If there’s one thing the metal community loves, it’s hyperbole. There are thousands of metal records that come out a year, and they are all described with superlatives.
For instance, let’s look at Conjurer, who the internet has decided to call “The Saviors of British Metal.” No matter how hard you roll your eyes at that, Conjurer is rolling theirs harder. They’ve said a few times that they don’t consider themselves to be doing anything all that revolutionary.
Still, listening to Pathós, you might think that the internet hyperbolists are on to something.
This record was first recommended to me by my podcast cohost Jesse, who fell for it hard last year. And despite the description ticking all my boxes, I didn’t give it an earnest listen until last week. But once I did, its claws were impossible to escape.

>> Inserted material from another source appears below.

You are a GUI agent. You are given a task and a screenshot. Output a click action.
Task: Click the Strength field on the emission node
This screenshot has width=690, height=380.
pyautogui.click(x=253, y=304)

As fractured as the metal scene is, it’s hard to imagine that this record could exist. While its musical center is probably best pinned as sludge or post metal, it wanders from that center an awful lot. Spikes of black metal erupt like skin-melting geysers. Deathcore breakdowns and beatdowns shatter the musical landscape like a sudden earthquake. Post rocky guitar runs soar like the calm before a hurricane. I usually scoff at the paragraph-long subgenre fusions assigned to metal bands, but I feel like it might be useful in this case (blackened progressive death sludgecore?)

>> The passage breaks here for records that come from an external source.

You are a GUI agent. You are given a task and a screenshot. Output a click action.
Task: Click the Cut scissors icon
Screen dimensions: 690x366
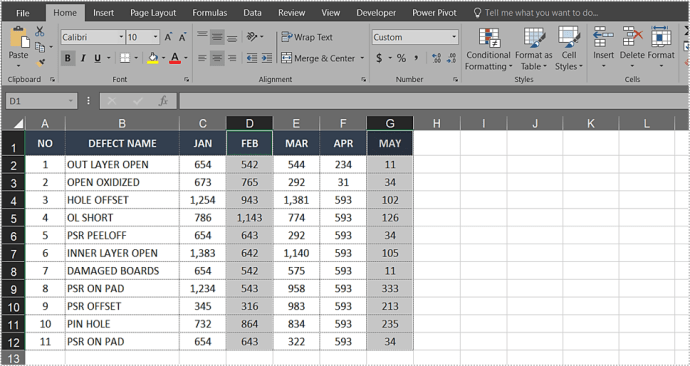pos(40,32)
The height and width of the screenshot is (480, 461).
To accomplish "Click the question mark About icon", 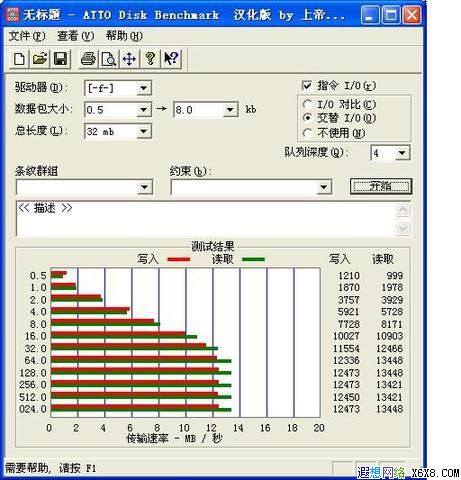I will pos(150,59).
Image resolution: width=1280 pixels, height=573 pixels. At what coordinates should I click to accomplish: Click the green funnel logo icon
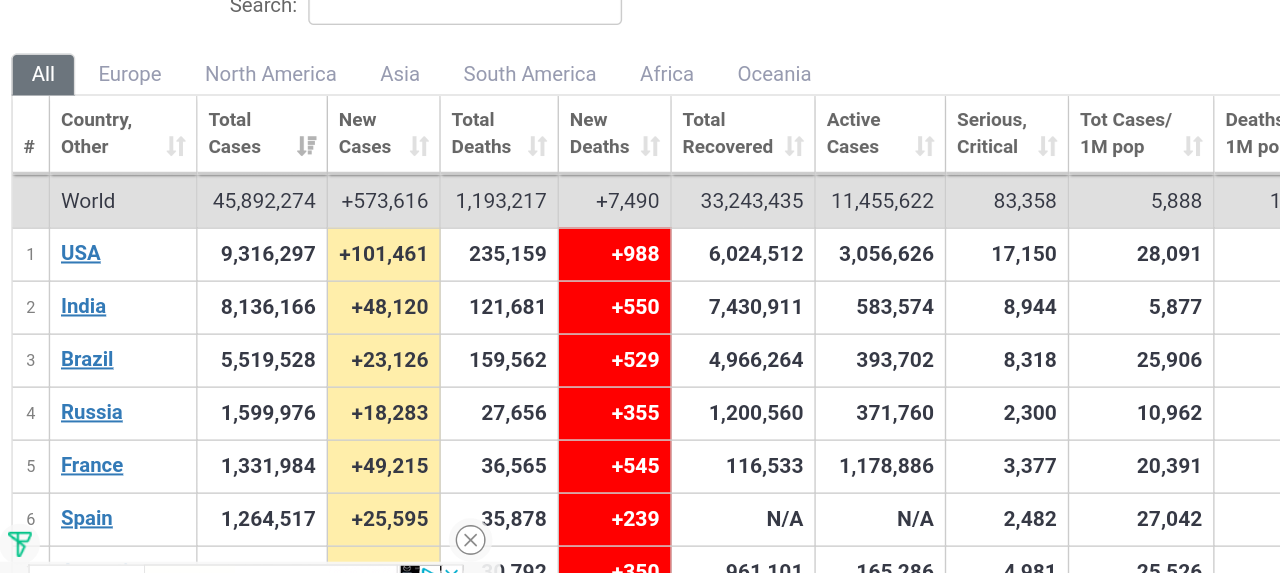point(19,544)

Where many acts implement this sort of genre cross-pollination as an end unto itself, Conjurer uses them as mile markers along one of the most compelling musical journeys I’ve heard in a long time. The one-two punch of “All You Will Remember” and “Basilisk” is maybe the best example on the record, traveling from clean guitar post rock to black metal blast beats to a deathcore breakdown and back again a few times in the combined thirteen-minute runtime. “Suffer Alone” sheds every bit of patience the rest of the songs has and burns all the same energy in a two-and-a-half minute metalcore track. From the ashes of that explosion, “In Your Wake” rides a doom riff that would make Candlemass weep tears of joy.
This is the sort of record that really requires a close, intentional listen. As much time as I’ve already given it, I still don’t feel like I’ve given it the attention it deserves. I need to set aside a time with the (gorgeously packaged) lyric sheet, turn my phone off, and let it consume me. It is quickly becoming one of my favorite metal records of the last few years.